More than two weeks before the terrorists carried out the bloody attack in the Moscow region, the US government notified Russian officials that the popular concert hall "Crocus City Hall" is a potential target, say familiar American officials, quoted by the "Washington Post", writes BTA.
The US designation of the concert hall "Crocus City Hall" as a potential target – something that had not been reported before - raising new questions about why Russian authorities did not take stronger preventive measures at the site where gunmen killed more than 140 people. Branch of "Islamic State" claimed responsibility for the attack, the deadliest in Russia in 20 years. US officials have publicly said the group, known as the Islamic State-Khorasan, "bears full responsibility", but Russian President Vladimir Putin has tried to shift the blame to Ukraine.
The attack further damaged the image of strength and security that the Russian leader is trying to instill, and revealed fundamental weaknesses in the national security apparatus, which has been consumed by the more than two-year war in Ukraine, the American publication writes. According to analysts and observers of Russian politics, the Russian special services are more concerned with silencing political dissent and opposition to the president than preventing terrorist plots, notes the "Washington Post".
The Russian leader himself publicly rejected the US warnings just three days before the March 22 attack, calling them "outright blackmail" and attempts to "intimidate and destabilize our society", the paper stated.
The Kremlin spokesman did not respond to an inquiry by the "Washington Post" regarding the posted information about the "Crocus City Hall" warning.
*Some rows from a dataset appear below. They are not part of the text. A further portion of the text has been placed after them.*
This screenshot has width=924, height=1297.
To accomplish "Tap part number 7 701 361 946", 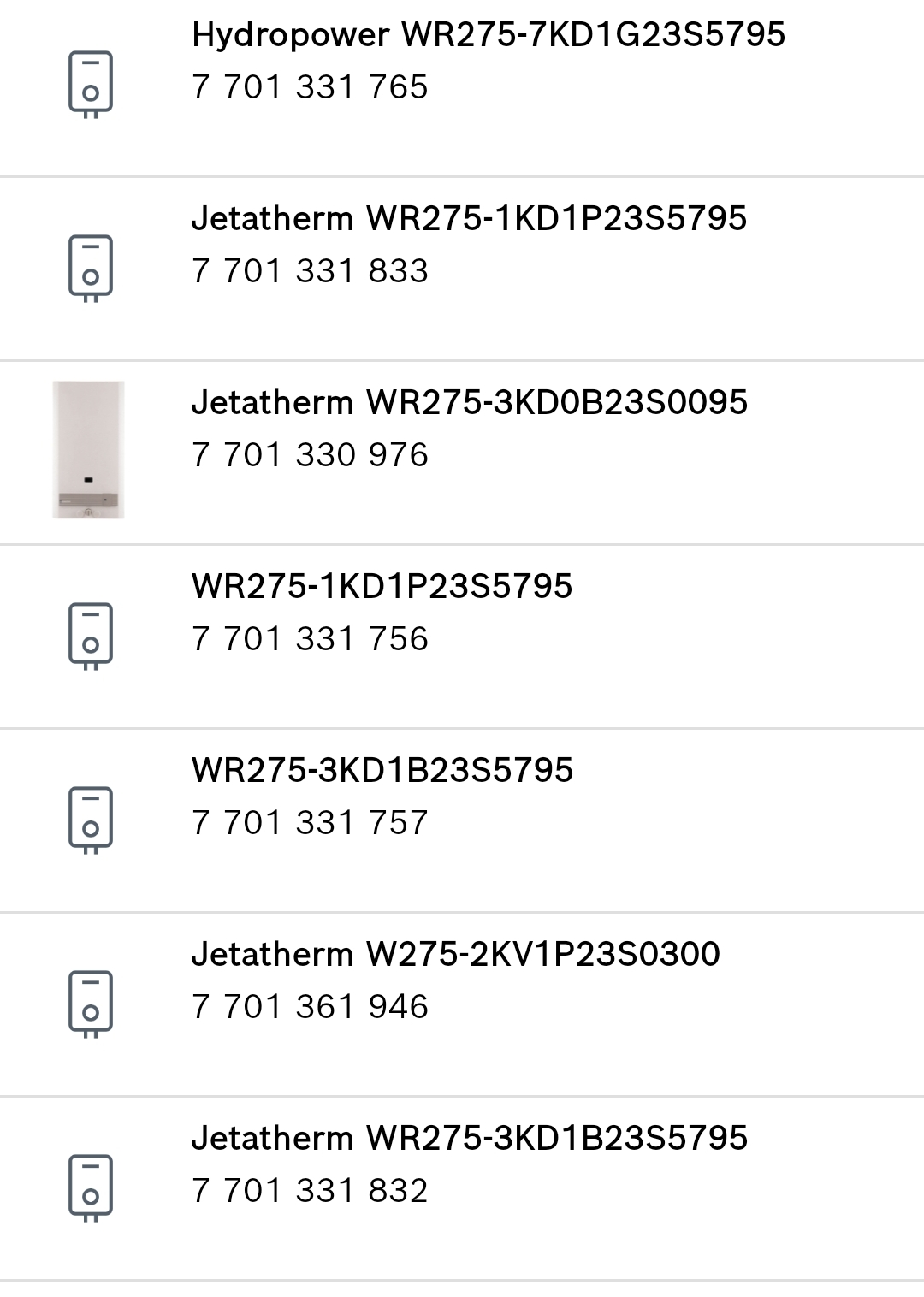I will (x=310, y=1007).
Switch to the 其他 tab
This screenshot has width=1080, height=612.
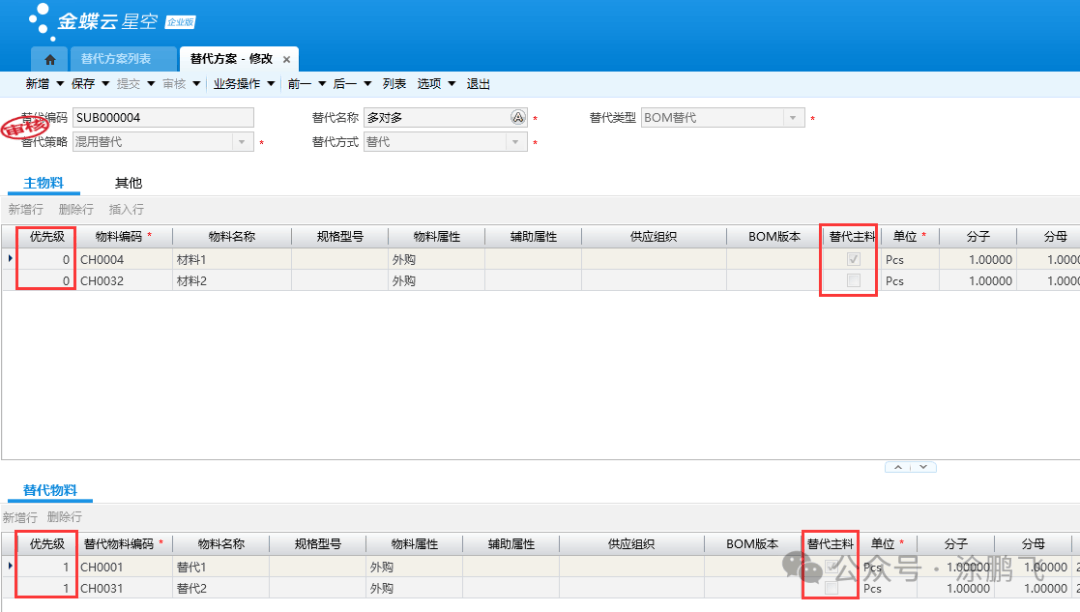[128, 183]
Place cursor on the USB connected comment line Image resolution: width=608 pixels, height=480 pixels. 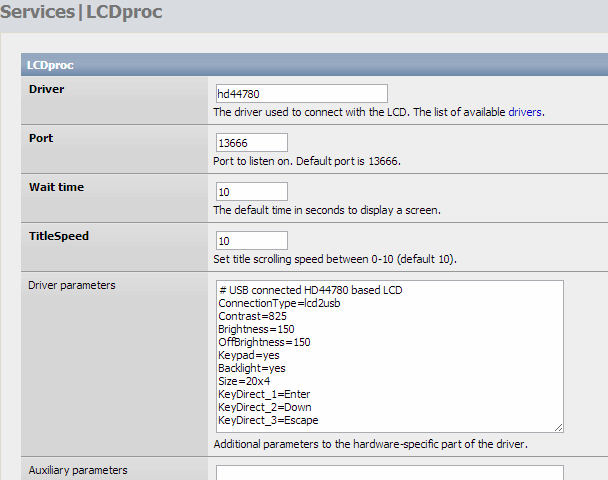point(311,290)
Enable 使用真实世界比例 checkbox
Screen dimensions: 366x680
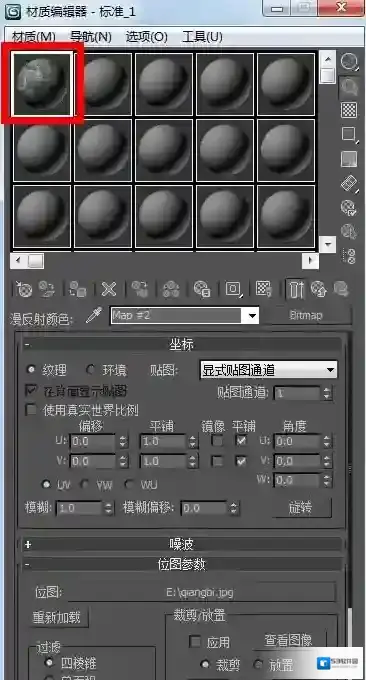point(31,409)
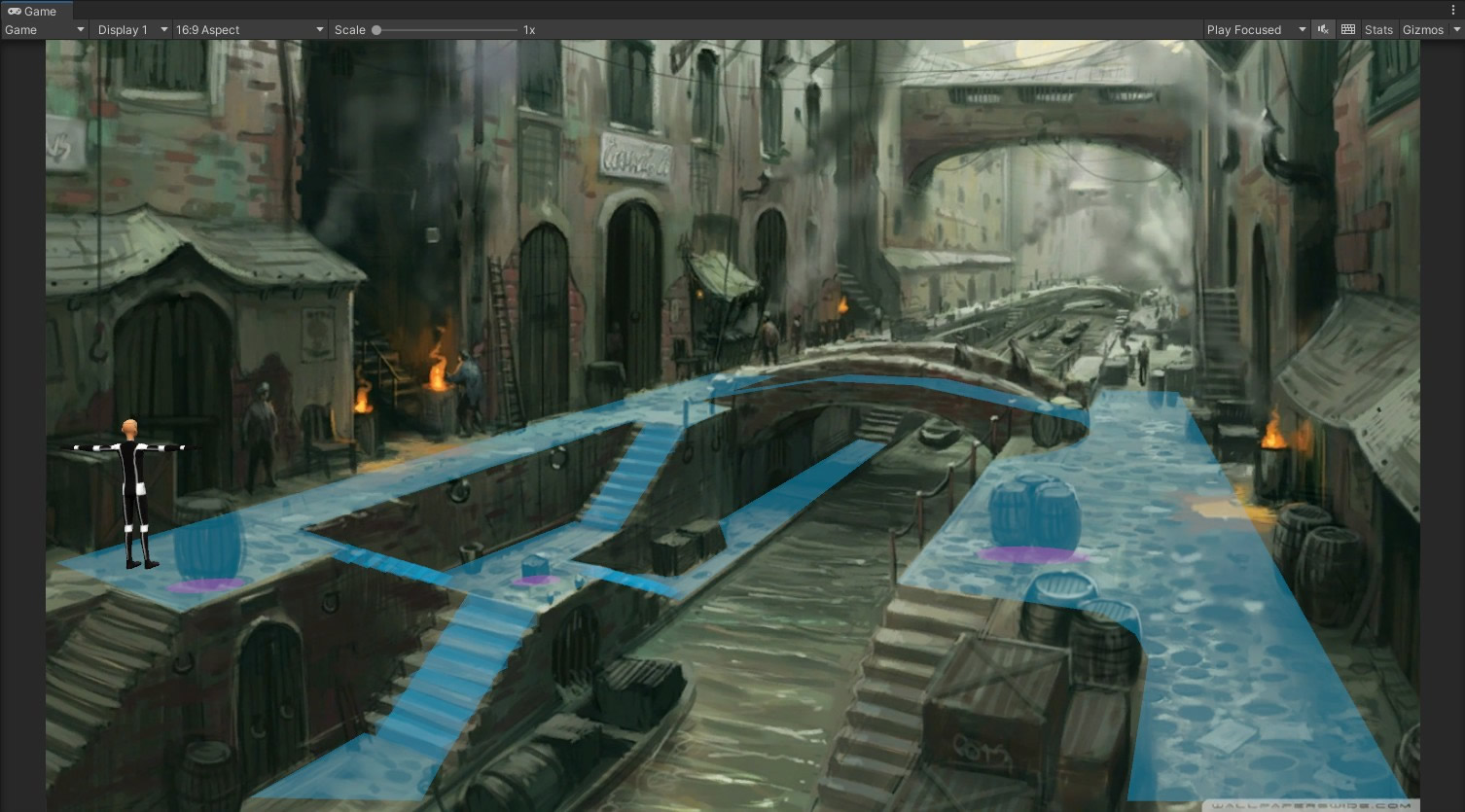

Yesterday, however, the head of Russia's Foreign Intelligence Service, Sergei Naryshkin, told reporters in Moscow, quoted by the state-run Interfax news agency, that the information the US had shared was "too general and did not allow us to fully identify those who committed this terrible crime".
Naryshkin indicated that in response to receiving the US intelligence, Russia had "taken appropriate measures to prevent" of the attack, states the "Washington Post".
The spokeswoman of the Russian Foreign Ministry, Maria Zakharova, today called the publication of the "Washington Post" that the USA warned Russia of a possible terrorist attack in the "Crocus City Hall" an informational provocation, TASS reported.
"We are already so used to American informational provocations and their refusal of their own statements that I want to ask you to get from the American side factual material on this topic. In other words, when and to whom did they transmit this information," the spokeswoman said at a press conference.